We don't want to saddle every program that links libutil with a constructor like this. Instead, construct on demand. This could be relatively trivial: drop the ctor attribute, and instead:

getlocalbase(void)
{
    static bool inited = false;
    if (!inited) {
        initlocalbase();
        inited = true;
    }
    return (foo);
}

That said, I still think this design is broken and a bad idea.

There's no benefit from optimizing this at all. None. This is called once, maybe twice in a few programs. The added complexity isn't worth the maint hassles, nor the added risk from there being an 'oops' in the code leading to some security hole.

In D27236#608678, @imp wrote:

If you ktrace a regular application starting up you already see a lot of system calls, so I think adding one more is fine.

Except there's many efforts to reduce this. At present, this function is called by a tiny number of binaries, so I'd rather have any overhead be limited to those programs that use it.

This affects only programs that link against libutil, some 200 of 1000 programs in base.

honestly, I think we're through the looking glass with this discussion...

There is either a statically allocated 1KB buffer or 2 system calls at start-up, or we go back to the 2nd version I suggested (with malloc, but before the one with the constructor).

We could easily change the implementation (given the call signature is kept) without problem for programs converted to use getlocalbase().
But I want to get us started using that feature ...

In D27236#608681, @cem wrote:
In D27236#608678, @imp wrote:

If you ktrace a regular application starting up you already see a lot of system calls, so I think adding one more is fine.

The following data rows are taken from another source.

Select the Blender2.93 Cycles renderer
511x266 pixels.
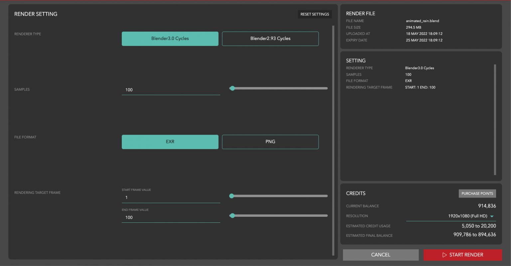pyautogui.click(x=270, y=39)
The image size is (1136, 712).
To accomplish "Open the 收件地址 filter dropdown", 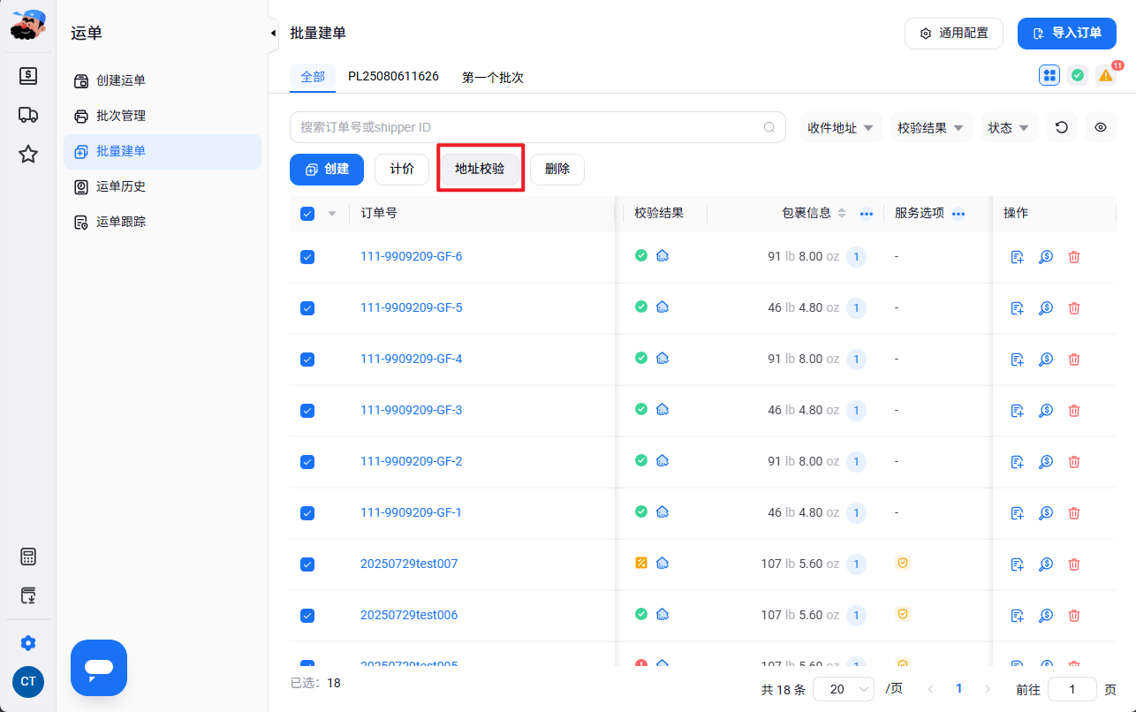I will [841, 127].
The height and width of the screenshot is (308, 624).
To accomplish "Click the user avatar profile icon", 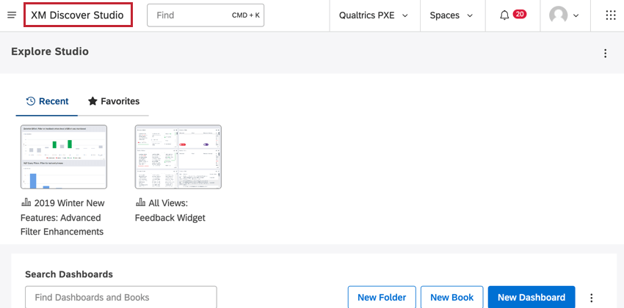I will 559,15.

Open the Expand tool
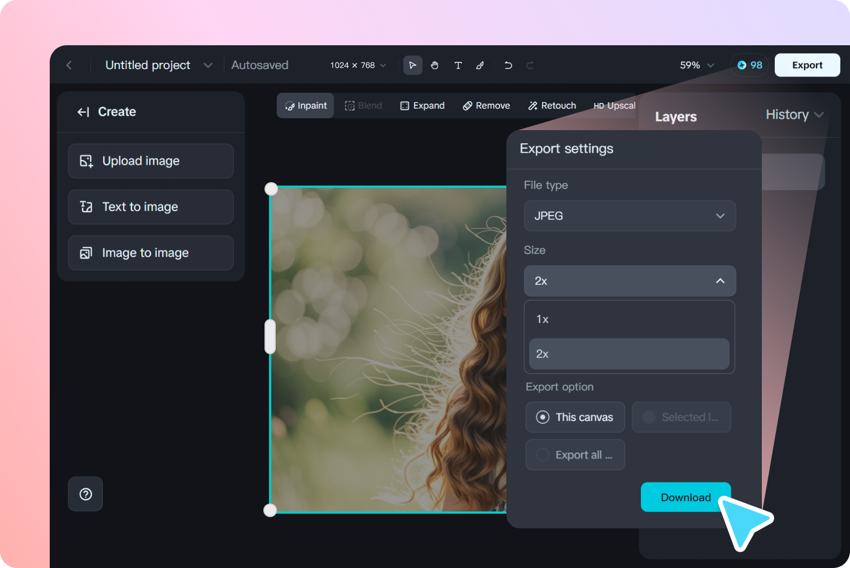(422, 105)
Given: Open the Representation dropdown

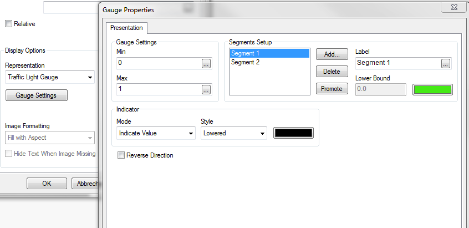Looking at the screenshot, I should (50, 77).
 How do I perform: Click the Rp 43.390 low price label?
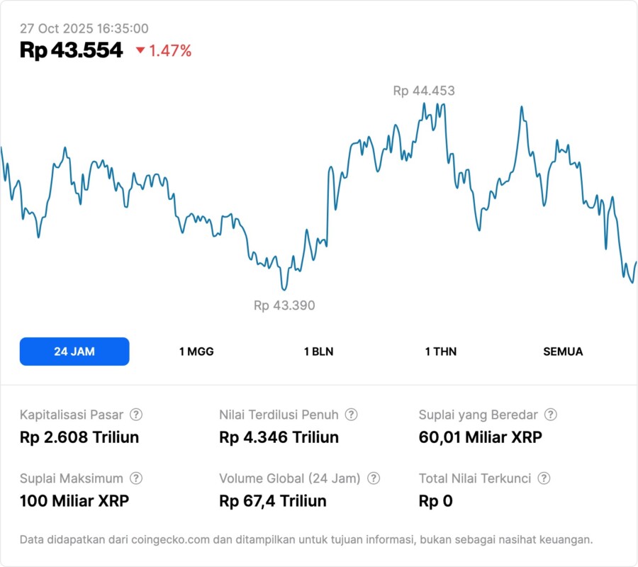pyautogui.click(x=284, y=305)
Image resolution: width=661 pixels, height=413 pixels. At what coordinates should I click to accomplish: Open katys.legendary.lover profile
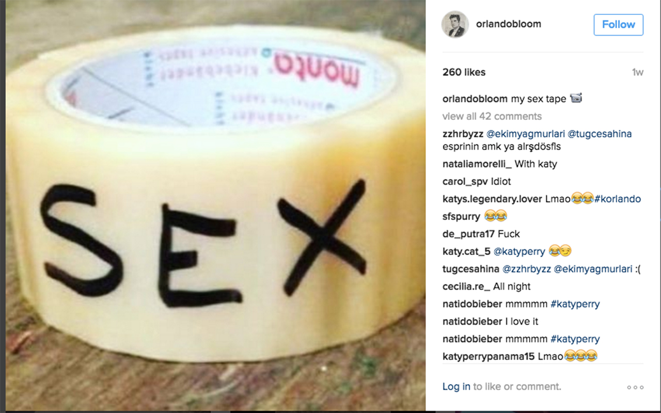[x=493, y=199]
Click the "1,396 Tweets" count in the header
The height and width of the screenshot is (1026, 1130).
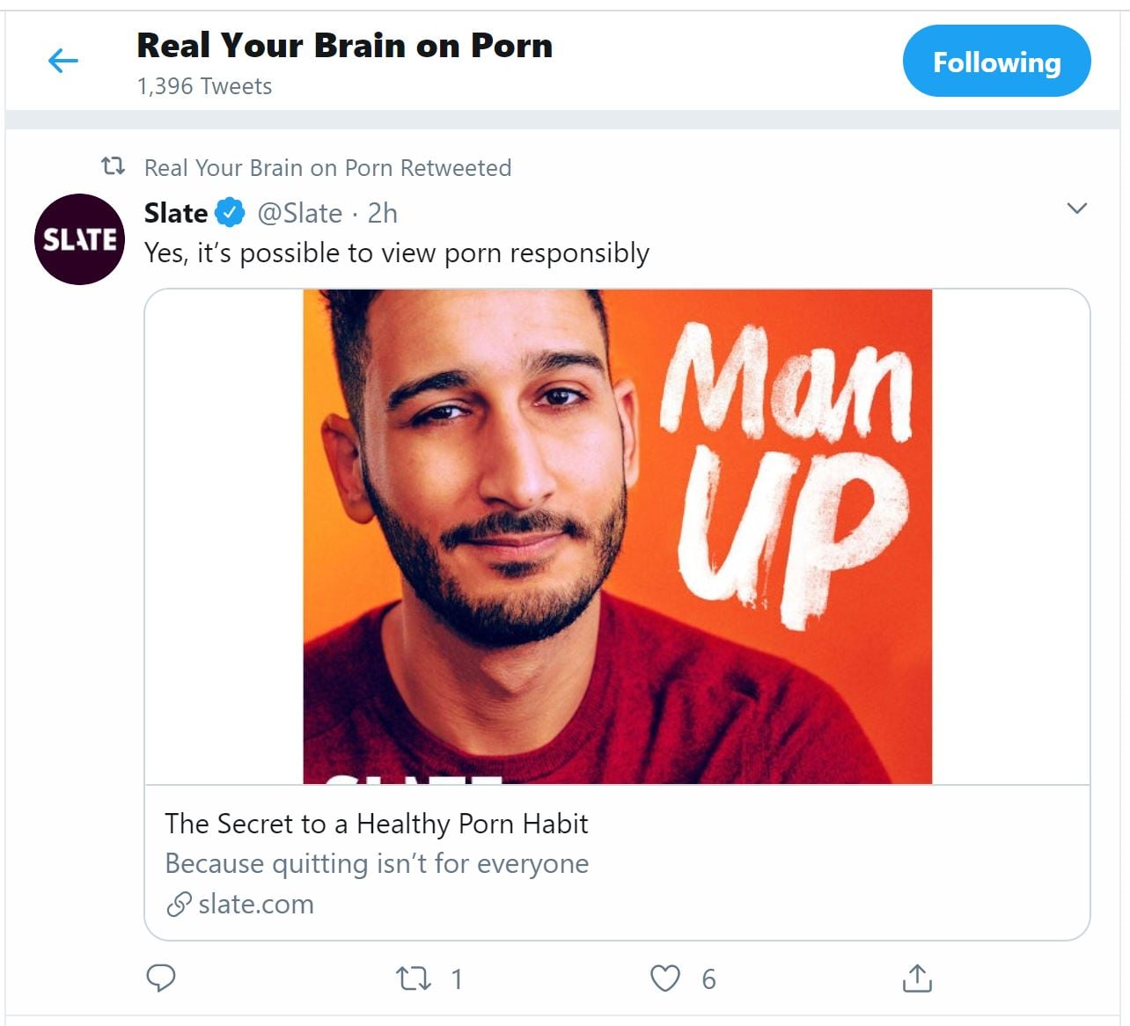tap(204, 86)
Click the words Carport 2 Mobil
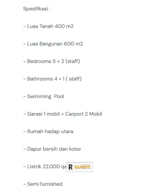The height and width of the screenshot is (195, 159). click(x=84, y=114)
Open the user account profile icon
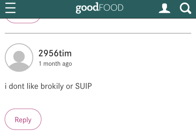 coord(165,8)
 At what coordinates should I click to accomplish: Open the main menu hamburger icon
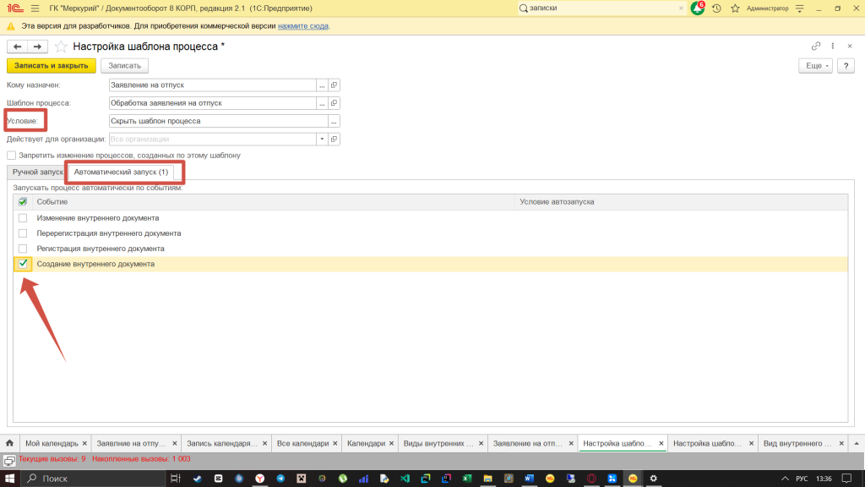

Except there's many efforts to reduce this. At present, this function is called by a tiny number of binaries, so I'd rather have any overhead be limited to those programs that use it.

+1

We don't want to saddle every program that links libutil with a constructor like this. Instead, construct on demand. This could be relatively trivial: drop the ctor attribute, and instead:

I had suggested 2 versions that did not rely on a constructor, before.

getlocalbase(void)
{
    static bool inited = false;
    if (!inited) {
        initlocalbase();
        inited = true;
    }
    return (foo);
}

This is similar to my 2nd suggested version.
It is not multi-threading safe (think multiple threads started on different cores at exactly the same time).
But the effect of multiple simultaneous invocations can be limited to a small memory leak, or atomics or locks could be used for a "safe" implementation.
Reducing the window was possible by setting inited to true before calling initlocalbase(), but my prior implementation was simpler.

That said, I still think this design is broken and a bad idea.

Why is it a bad idea?

A version that used a caller-provided buffer has been reverted after a number of iterations to get its details right.
It allowed to strcat to the end of the string returned by getlocalbase(), but only after checking for errors.

This version is trivial to use in programs that already use getenv("LOCALBASE") to retrieve a user-supplied path, and this is a common pattern, see D27237 for the required patches and compare with the reverted once that used the prior function signature of the reverted implementation.

Since neither the statically allocated 1024 char buffer nor the version with the constructor has made the reviewers happy, I'm going back to the 2nd proposed version, which does only perform system calls when this function is actually called and allocates a minimally sized buffer only when necessary to hold the sysctl result.

Overlapping invocation in multi-threaded programs is possible and will return a correct result, but might leak the heap memory allocated in one of the threads, in the worst case (and only on systems that have a non-default user.localbase sysctl value).

Calling this function from within threads is not really useful (the initialization should happen in the main thread) and not relevant for any of the programs that have been prepared to call this function.

If there are no strong objections, I'm going to commit this version and its invocations as offered for review in D27237.

This revision was not accepted when it landed; it landed in state Needs Review.Nov 18 2020, 7:44 PM
This revision was automatically updated to reflect the committed changes.